La nueva situación ha llevado a que muchas empresas y organizaciones ya hayan establecido la figura de los vigilantes anticorrupción o CECO en su denominación en inglés (por Chief Executive Compliance Officer). 

El vigilante anticorrupción de EADS, Pedro Montoya, aseguró que el reto principal al que se enfrentan estos profesionales es “convertir un  programa de lucha contra la corrupción, que surge como respuesta a las obligaciones legales, en un instrumento de competitividad dentro de una estrategia eficaz de sostenibilidad”.

Montoya apuntó que, a pesar de la necesaria existencia en las organizaciones de la nueva figura de los vigilantes anticorrupción (que en su compañía se creó ya en 2008), “la ética y el compliance es responsabilidad de todos los empleados de una empresa. Empezando por sus directivos”.

En este sentido, el compliance officer de Siemens, José Aurelio Pérez, opinó  que la corrupción paraliza el desarrollo sostenible y destruye los mercados. También recordó que en 2006 su compañía sufrió un problema de corrupción que se atajó, entre otros medios, con la sustitución del equipo directivo. “La dirección de las empresas debe liderar los programas anticorrupción”, opinó, aunque coincidió con el resto de los ponentes a la hora de asegurar que la lucha contra la corrupción es tarea de todos los empleados. En este sentido, Siemens ya ha extendido su programa de formación presencial sobre este tema al 80% de su plantilla.

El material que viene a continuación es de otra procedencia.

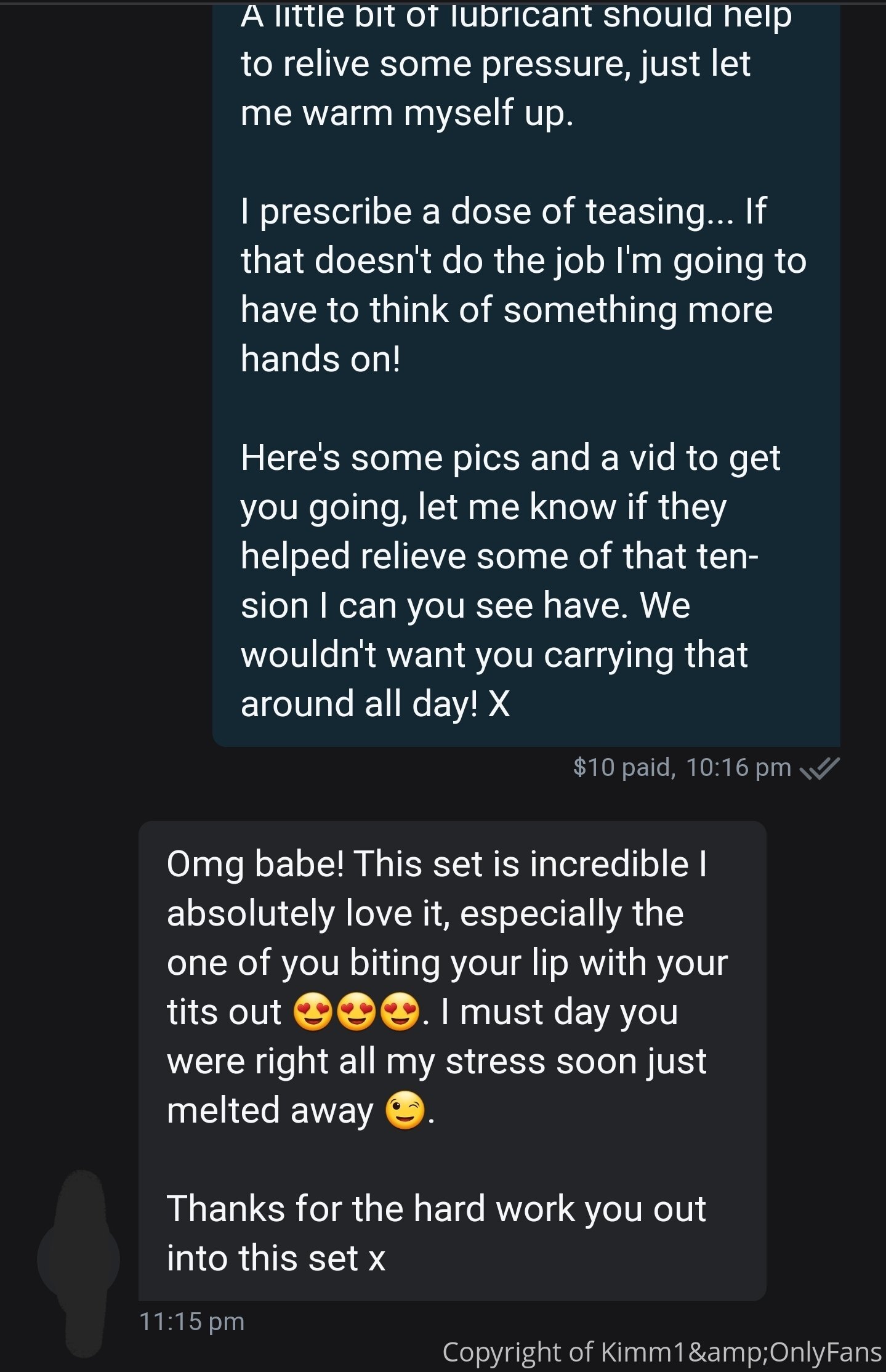Click "Kimm1" in the copyright watermark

José Manuel Garcelán, el director de compliance de MSD, aseguró que en su sector, el de la industria farmacéutica, “estrictamente regulado”, las compañías tienen una cultura del cumplimiento muy arraigado. Garcelán considera que en el caso de su empresa, la organización montada en torno al compliance y vigilancia anticorrupción puede ayudar a la empresa a construir una mejor reputación. “Cuidamos tanto el fondo como la forma”, explicó.